Task statement:
Take the material below and output exactly the run of lines from the one containing "Screenshot is 717x2576." down to the one containing "added test/*.py in MANIFEST.in (292, 430)", with both included.
Content starts
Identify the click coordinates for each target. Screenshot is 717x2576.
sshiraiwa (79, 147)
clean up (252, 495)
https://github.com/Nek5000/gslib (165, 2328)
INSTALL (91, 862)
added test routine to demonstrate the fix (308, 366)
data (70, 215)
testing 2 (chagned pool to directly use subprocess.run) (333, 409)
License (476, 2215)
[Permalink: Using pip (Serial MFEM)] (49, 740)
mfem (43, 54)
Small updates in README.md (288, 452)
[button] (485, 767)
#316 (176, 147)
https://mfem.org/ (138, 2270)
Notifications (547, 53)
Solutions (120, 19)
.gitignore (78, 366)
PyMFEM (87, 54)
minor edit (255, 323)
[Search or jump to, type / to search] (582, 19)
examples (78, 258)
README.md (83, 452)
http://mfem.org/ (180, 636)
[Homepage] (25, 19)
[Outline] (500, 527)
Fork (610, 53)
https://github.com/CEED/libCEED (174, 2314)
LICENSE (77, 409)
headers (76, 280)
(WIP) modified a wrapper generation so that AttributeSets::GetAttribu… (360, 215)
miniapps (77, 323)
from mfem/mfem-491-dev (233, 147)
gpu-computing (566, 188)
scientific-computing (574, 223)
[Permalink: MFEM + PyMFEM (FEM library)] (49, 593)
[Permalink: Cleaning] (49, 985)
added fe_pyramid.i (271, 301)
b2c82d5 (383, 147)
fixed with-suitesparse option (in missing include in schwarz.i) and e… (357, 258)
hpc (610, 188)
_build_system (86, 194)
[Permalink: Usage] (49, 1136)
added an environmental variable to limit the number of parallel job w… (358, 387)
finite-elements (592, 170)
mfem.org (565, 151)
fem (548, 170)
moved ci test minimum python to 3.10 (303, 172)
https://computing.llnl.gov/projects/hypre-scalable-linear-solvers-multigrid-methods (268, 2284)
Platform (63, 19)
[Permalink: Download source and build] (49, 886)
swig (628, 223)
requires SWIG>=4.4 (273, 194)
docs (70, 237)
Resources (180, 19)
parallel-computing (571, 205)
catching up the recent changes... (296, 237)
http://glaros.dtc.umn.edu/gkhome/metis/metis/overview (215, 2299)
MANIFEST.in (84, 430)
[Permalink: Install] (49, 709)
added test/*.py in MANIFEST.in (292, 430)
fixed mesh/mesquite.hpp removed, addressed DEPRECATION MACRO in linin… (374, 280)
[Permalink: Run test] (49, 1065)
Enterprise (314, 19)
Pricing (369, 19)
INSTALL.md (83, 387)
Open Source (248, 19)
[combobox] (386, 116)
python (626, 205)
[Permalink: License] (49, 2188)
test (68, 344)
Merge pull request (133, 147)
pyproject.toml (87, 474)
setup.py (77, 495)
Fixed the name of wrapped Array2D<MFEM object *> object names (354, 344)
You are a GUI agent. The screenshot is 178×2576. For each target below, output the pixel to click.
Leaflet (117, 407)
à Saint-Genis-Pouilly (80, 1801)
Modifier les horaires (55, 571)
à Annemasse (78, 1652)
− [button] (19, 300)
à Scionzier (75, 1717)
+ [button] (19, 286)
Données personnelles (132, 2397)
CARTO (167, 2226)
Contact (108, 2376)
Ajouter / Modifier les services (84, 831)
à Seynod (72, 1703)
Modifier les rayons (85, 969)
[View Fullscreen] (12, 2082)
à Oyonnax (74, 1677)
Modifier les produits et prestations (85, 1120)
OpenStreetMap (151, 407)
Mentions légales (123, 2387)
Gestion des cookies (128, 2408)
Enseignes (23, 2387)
Content ends
Content starts
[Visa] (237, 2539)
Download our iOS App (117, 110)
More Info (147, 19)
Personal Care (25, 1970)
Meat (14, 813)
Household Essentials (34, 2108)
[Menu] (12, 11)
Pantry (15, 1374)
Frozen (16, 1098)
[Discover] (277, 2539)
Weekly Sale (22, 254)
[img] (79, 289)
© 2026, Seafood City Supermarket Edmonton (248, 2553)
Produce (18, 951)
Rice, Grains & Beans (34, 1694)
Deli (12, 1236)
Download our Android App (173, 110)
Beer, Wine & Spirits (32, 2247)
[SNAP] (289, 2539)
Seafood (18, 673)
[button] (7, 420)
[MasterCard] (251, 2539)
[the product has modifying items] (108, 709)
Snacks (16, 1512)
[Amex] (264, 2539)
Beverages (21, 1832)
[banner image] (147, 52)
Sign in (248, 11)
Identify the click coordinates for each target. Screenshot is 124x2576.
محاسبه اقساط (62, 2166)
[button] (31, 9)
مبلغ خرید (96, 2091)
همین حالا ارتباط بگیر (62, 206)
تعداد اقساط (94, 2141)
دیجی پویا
Content ends
Output for this task:
Identify the click coordinates for each target. Screenshot is 717x2576.
sshiraiwa (79, 147)
clean up (252, 495)
https://github.com/Nek5000/gslib (165, 2328)
INSTALL (91, 862)
added test routine to demonstrate the fix (308, 366)
data (70, 215)
testing 2 (chagned pool to directly use subprocess.run) (333, 409)
License (476, 2215)
[Permalink: Using pip (Serial MFEM)] (49, 740)
mfem (43, 54)
Small updates in README.md (288, 452)
[button] (485, 767)
#316 (176, 147)
https://mfem.org/ (138, 2270)
Notifications (547, 53)
Solutions (120, 19)
.gitignore (78, 366)
PyMFEM (87, 54)
minor edit (255, 323)
[Search or jump to, type / to search] (582, 19)
examples (78, 258)
README.md (83, 452)
http://mfem.org/ (180, 636)
[Homepage] (25, 19)
[Outline] (500, 527)
Fork (610, 53)
https://github.com/CEED/libCEED (174, 2314)
LICENSE (77, 409)
headers (76, 280)
(WIP) modified a wrapper generation so that AttributeSets::GetAttribu… (360, 215)
miniapps (77, 323)
from mfem/mfem-491-dev (233, 147)
gpu-computing (566, 188)
scientific-computing (574, 223)
[Permalink: MFEM + PyMFEM (FEM library)] (49, 593)
[Permalink: Cleaning] (49, 985)
added fe_pyramid.i (271, 301)
b2c82d5 (383, 147)
fixed with-suitesparse option (in missing include in schwarz.i) and e… (357, 258)
hpc (610, 188)
_build_system (86, 194)
[Permalink: Usage] (49, 1136)
added an environmental variable to limit the number of parallel job w… (358, 387)
finite-elements (592, 170)
mfem.org (565, 151)
fem (548, 170)
moved ci test minimum python to 3.10 (303, 172)
https://computing.llnl.gov/projects/hypre-scalable-linear-solvers-multigrid-methods (268, 2284)
Platform (63, 19)
[Permalink: Download source and build] (49, 886)
swig (628, 223)
requires SWIG>=4.4 (273, 194)
docs (70, 237)
Resources (180, 19)
parallel-computing (571, 205)
catching up the recent changes... (296, 237)
http://glaros.dtc.umn.edu/gkhome/metis/metis/overview (215, 2299)
MANIFEST.in (84, 430)
[Permalink: Install] (49, 709)
added test/*.py in MANIFEST.in (292, 430)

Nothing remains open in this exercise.